* [Provided passage]
□ □ □ □

2

I am working in a PySpark Shell with Hive data. The goal here is to gather counters for multiple items. Below I have an example dataframe and data query. A resource I used: Is it possible to specify condition in Count()? but it was for limited Counters.

DriveHealth = sqlContext.sql("Select Health From testdrivestatus")

Health   |
----------
Healthy  
Healthy
Error A
Error B
Error C

The goal here is to create counters that will count:

  1. Number of Drives with Health as Healthy

  2. Number of Drives with Health that is not healthy, so Error A, Error B, and Error C.

  3. Number of Drives with separate health status so a counter for Healthy, Error A, Error B and Error C.

In this case we would have something like this...

Health Counter
--------------
Healthy: 2
Unhealthy: 3
Error A: 1
Error B: 1
Error C: 1

Something I have tried, which works for a small amount of cases but I have over 60 different health statuses, and I was wondering if there was a better way to do this:

DriveHealth = sqlContext.sql("Select 
Count( case Health when 'Healthy' then 1 else null end) as Healthy,
Count( case Health is not 'Healthy' then 1 else null end) as UnHealthy,
Count( case Health when 'Error A' then 1 else null end) as ErrorA,
... (skipping typing Through Error C)

□ □ □ □

* [Given information]
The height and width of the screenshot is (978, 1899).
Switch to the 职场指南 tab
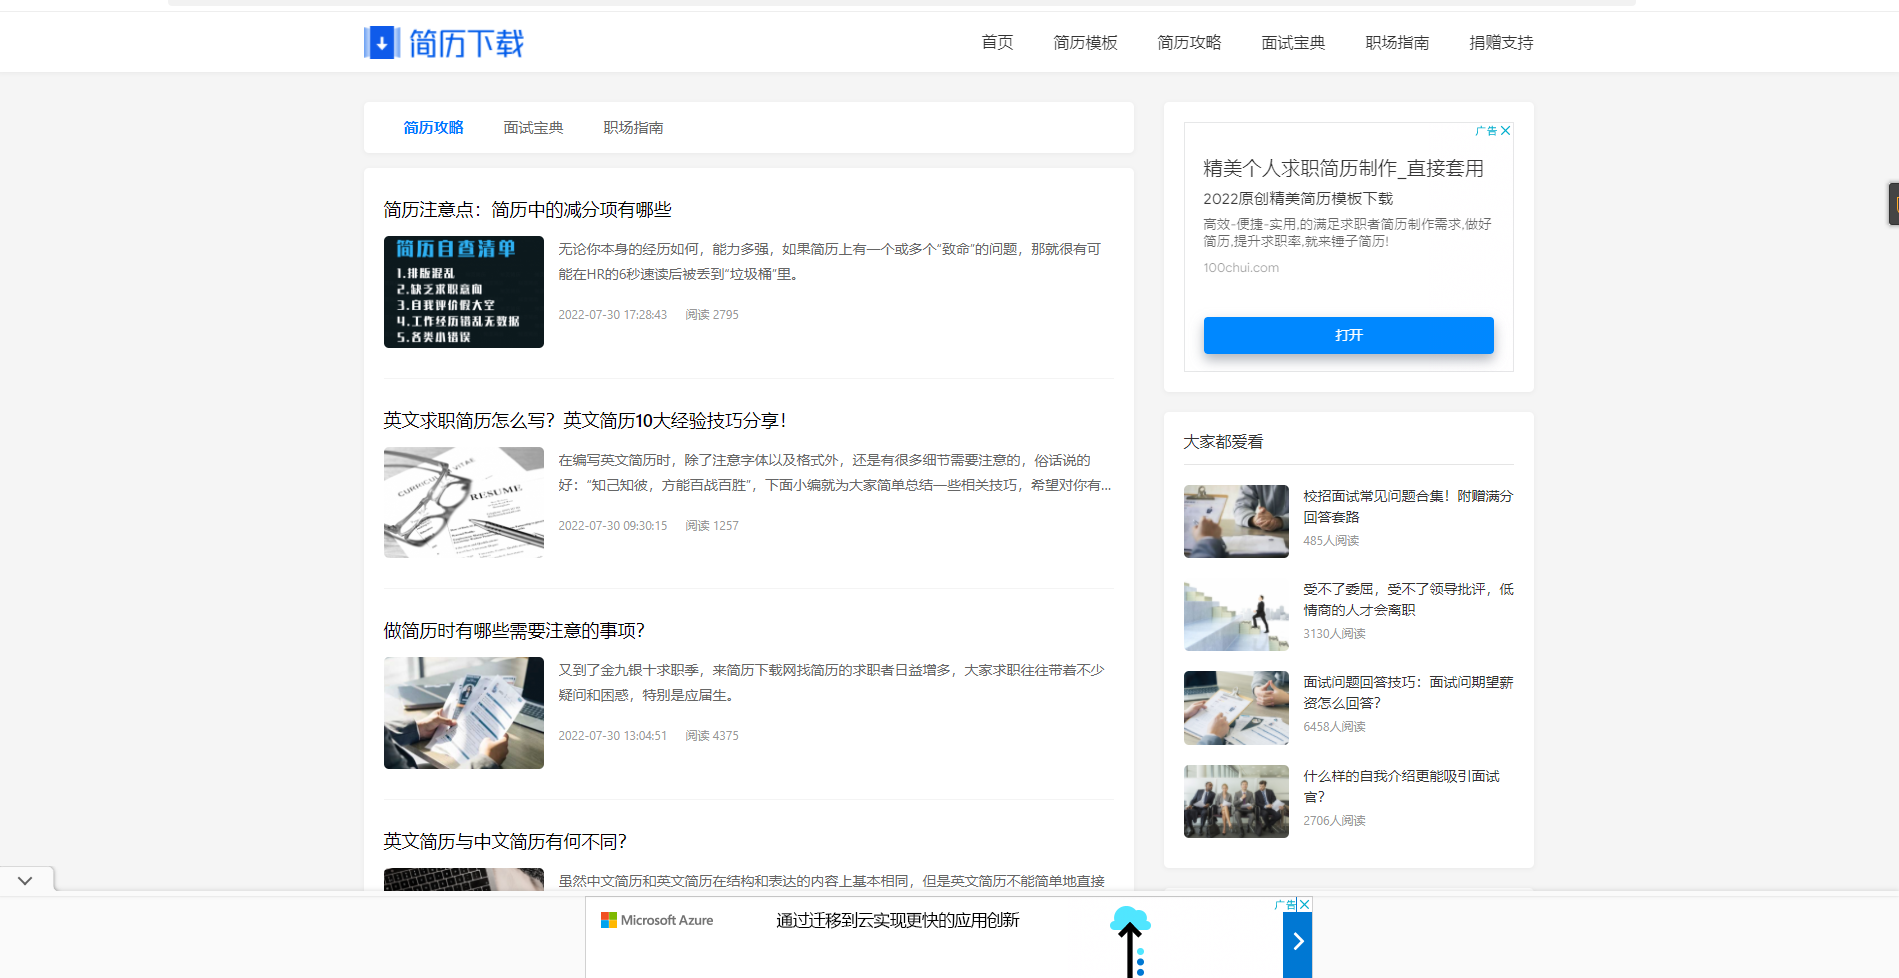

□ □ □ □

* [Requirement]
Answer these questions from the post on counting drive health in PySpark:
1. From which table does the query select the Health column?
2. How many different health statuses does the poster say there are?
3. What count does the expected output give for Unhealthy?
The material has no role in this exercise.

* [Finished answer]
1. testdrivestatus
2. Over 60
3. 3